Cancer Can Change Fuels Depending On Type?

[d1d2]

How’s your prostate battle going, @Obi-wan ? You haven’t posted in a while and I hope you’re doing well.

 

[Obi-wan]

The first line of defense in prostate cancer is androgen depravation with drugs that lower testosterone. PSA is a marker and when it starts to rise the second line is an androgen receptor blocker. Prostate cancer will eventually mutate and produce a AR variant that does not allow the androgen blocker to bind to the ligand. I now have this variant called AR-V7. Reading Pub med studies I find that Niclosamide and Berberbine can block this variant and allow Zytiga to work. Niclosimide is hard to get (I hard to order from Thailand). So lets see if this works as my PSA is still very high.

https://www.researchgate.net/public...ndrogen_Receptor_Signaling_in_Prostate_Cancer

Berberine inhibits androgen synthesis by interaction with aldo-keto reductase 1C3 in 22Rv1 prostate cancer cells Tian Y, Zhao L, Wang Y, Zhang H, Xu D, Zhao X, Li Y, Li J - Asian J Androl

Niclosamide inhibits androgen receptor variants expression and overcomes enzalutamide resistance in castration resistant prostate cancer

Oncotarget | Niclosamide enhances abiraterone treatment via inhibition of androgen receptor variants in castration resistant prostate cancer

 

[Oraganic4me]

The first line of defense in prostate cancer is androgen depravation with drugs that lower testosterone. PSA is a marker and when it starts to rise the second line is an androgen receptor blocker. Prostate cancer will eventually mutate and produce a AR variant that does not allow the androgen blocker to bind to the ligand. I now have this variant called AR-V7. Reading Pub med studies I find that Niclosamide and Berberbine can block this variant and allow Zytiga to work. Niclosimide is hard to get (I hard to order from Thailand). So lets see if this works as my PSA is still very high.

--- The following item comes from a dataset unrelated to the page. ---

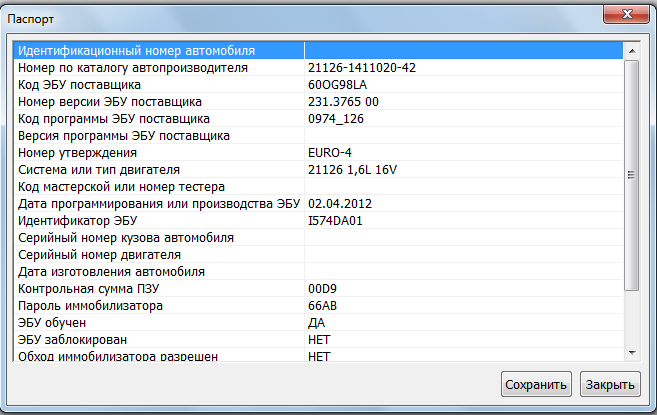Click the Пароль иммобилизатора value 66AB
Screen dimensions: 657x415
coord(323,305)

https://www.researchgate.net/publication/51166087_Berberine_Suppresses_Androgen_Receptor_Signaling_in_Prostate_Cancer

Berberine inhibits androgen synthesis by interaction with aldo-keto reductase 1C3 in 22Rv1 prostate cancer cells Tian Y, Zhao L, Wang Y, Zhang H, Xu D, Zhao X, Li Y, Li J - Asian J Androl

Niclosamide inhibits androgen receptor variants expression and overcomes enzalutamide resistance in castration resistant prostate cancer

Jane Mclelland said in one of her interviews that Prostate Cancer is one of the very few cancers that does very well on a Dean Ornish type diet with “no fat” at all. A friend of hers dropped his PSA doing that such diet.

Are you taking berberine ? .. I purchased a bottle from vitamin shoppe and have yet to start it. I’m a little weary of supplements. But this study is the reason I purchased it.
Berberine Inhibits Invasion and Metastasis of Colorectal Cancer Cells via COX-2/PGE2 Mediated JAK2/STAT3 Signaling Pathway

 

[Obi-wan]

Jane Mclelland said in one of her interviews that Prostate Cancer is one of the very few cancers that does very well on a Dean Ornish type diet with “no fat” at all. A friend of hers dropped his PSA doing that such diet.

Are you taking berberine ? .. I purchased a bottle from vitamin shoppe and have yet to start it. I’m a little weary of supplements. But this study is the reason I purchased it.
Berberine Inhibits Invasion and Metastasis of Colorectal Cancer Cells via COX-2/PGE2 Mediated JAK2/STAT3 Signaling Pathway

I was using a cheaper berberine supplement that was not working. I switched to Thorne and noticed a big difference.

 

[Oraganic4me]

I was using a cheaper berberine supplement that was not working. I switched to Thorne and noticed a big difference.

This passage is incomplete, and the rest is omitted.